A Bíblia, como texto abstrato, sem memória histórica e sem espírito criador de
sentido dentro do mundo dos pobres, pode ser agora alienada e expropriada
radicalmente do povo de Deus. A Bíblia abstrata, sem raízes históricas e desfibrada de
sua força espiritual, pode ser agora facilmente manipulada pelas forças dominantes e
opressoras. A Bíblia, sem suas raízes históricas e espirituais no mundo dos pobres,
começa a ser lida a partir do sujeito histórico dominante e sua consciência religiosa.

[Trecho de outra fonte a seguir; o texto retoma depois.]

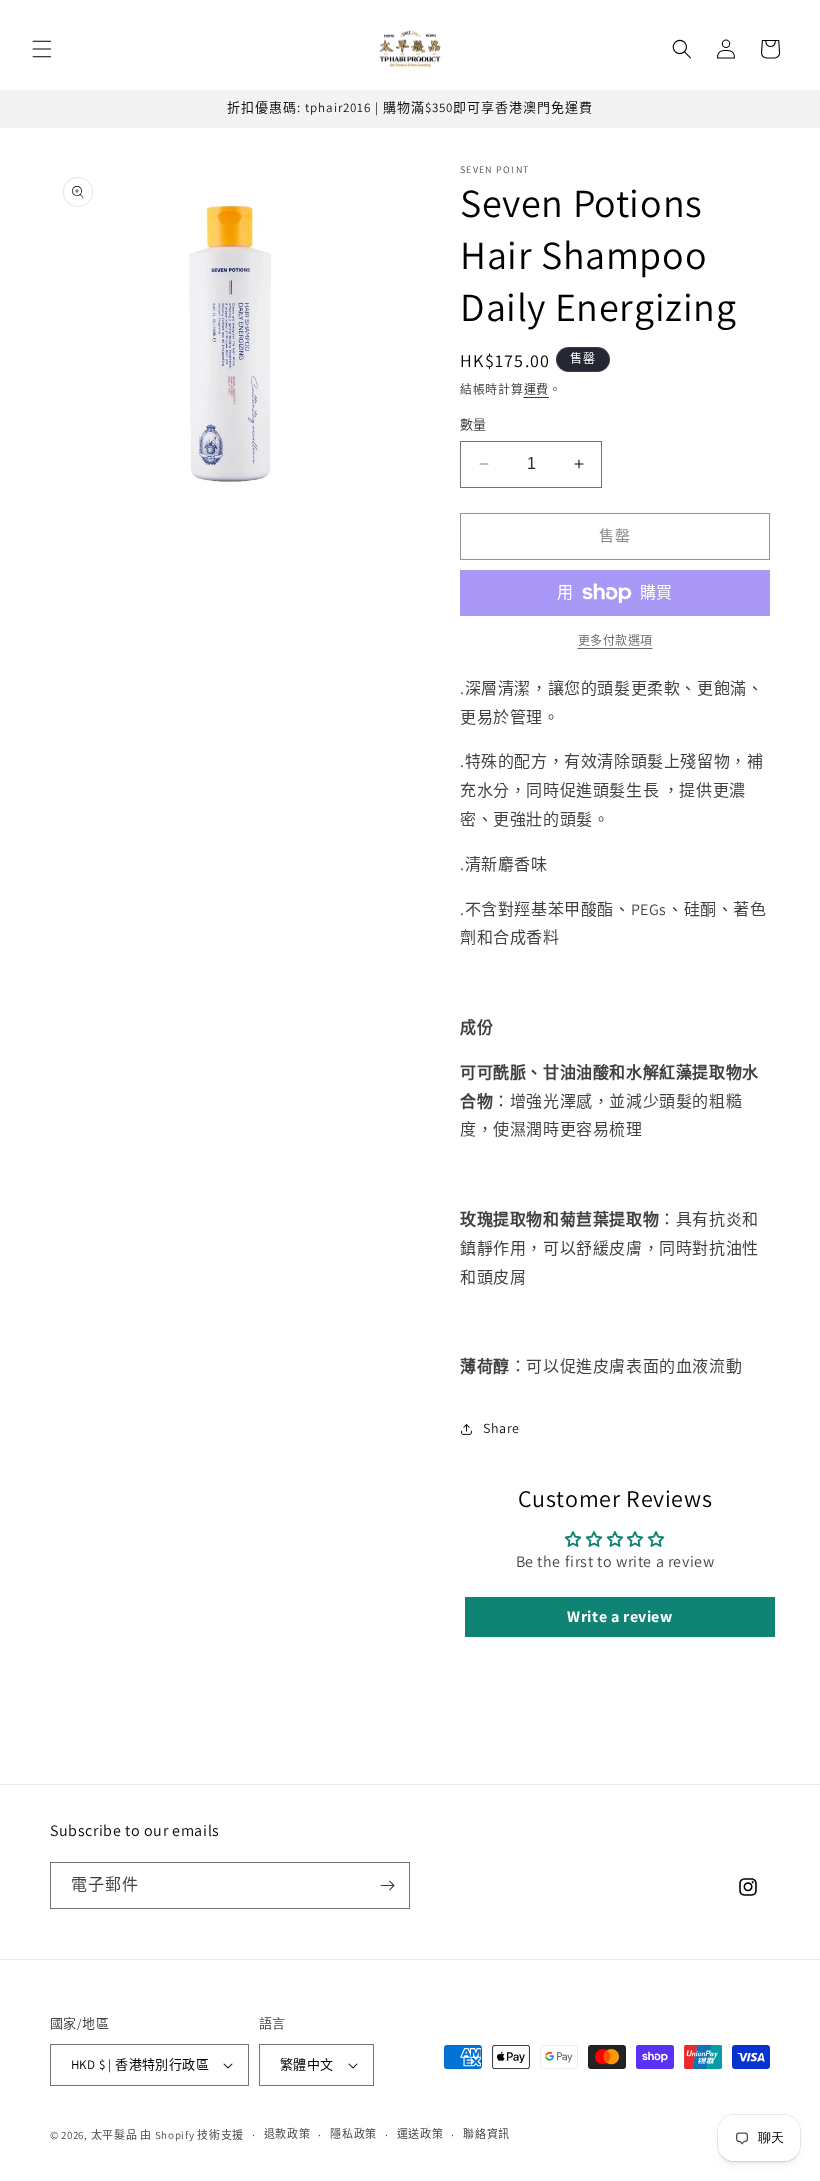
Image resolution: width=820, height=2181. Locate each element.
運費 (536, 389)
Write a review (619, 1616)
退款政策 (287, 2134)
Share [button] (501, 1428)
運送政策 (420, 2134)
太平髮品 (114, 2135)
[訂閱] (387, 1885)
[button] (42, 49)
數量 (473, 424)
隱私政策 (353, 2134)
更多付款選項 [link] (615, 640)
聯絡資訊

Fica a Bíblia agora cativa do mundo histórico dominante e de sua força religiosa de
dominação. O fundamentalismo e o historicismo não são assim inocentes, pois
expropriaram a Bíblia do povo e a entregaram ao sistema dominante. Uma Bíblia
assim expropriada, cativa e alienada, perde o sentido histórico e espiritual e portanto
toda a capacidade de dar testemunho histórico da Palavra de Deus ou sua capacidade
de discernir essa Palavra de Deus hoje no mundo dos pobres.
1. Distorção na tradução.
2. Distorção semântica.
Esta distorção começa normalmente na própria tradução, mas é um fenômeno mais
amplo e duradouro. Ocorre essa distorção quando certos conceitos bíblicos
fundamentais são interpretados nas categorias da ideologia dominante. Através dessa
distorção de conceitos-chave, toda a Bíblia fica distorcida. Não é preciso tomar todos
os conceitos bíblicos, mas aqueles que estruturam em profundidade o pensamento
bíblico. Vamos dar um exemplo: os conceitos sarx e pneuma que, literalmente, se
traduzem por "carne" e "espírito expressão de duas tendências fundamentais do ser
humano: a carne exprime a tendência para a morte, e o espírito a tendência para a
vida. O pecado reforça a tendência para a morte. O Espírito Santo faz triunfar a
tendência para a vida. Sarx-pneuma, portanto, devem ser traduzidos no código da
oposição morte-vida Mas o que acontece normalmente é uma distorção semântica:
sarx-pneuma é interpretado no código semântico marcado pela oposição corpo-alma.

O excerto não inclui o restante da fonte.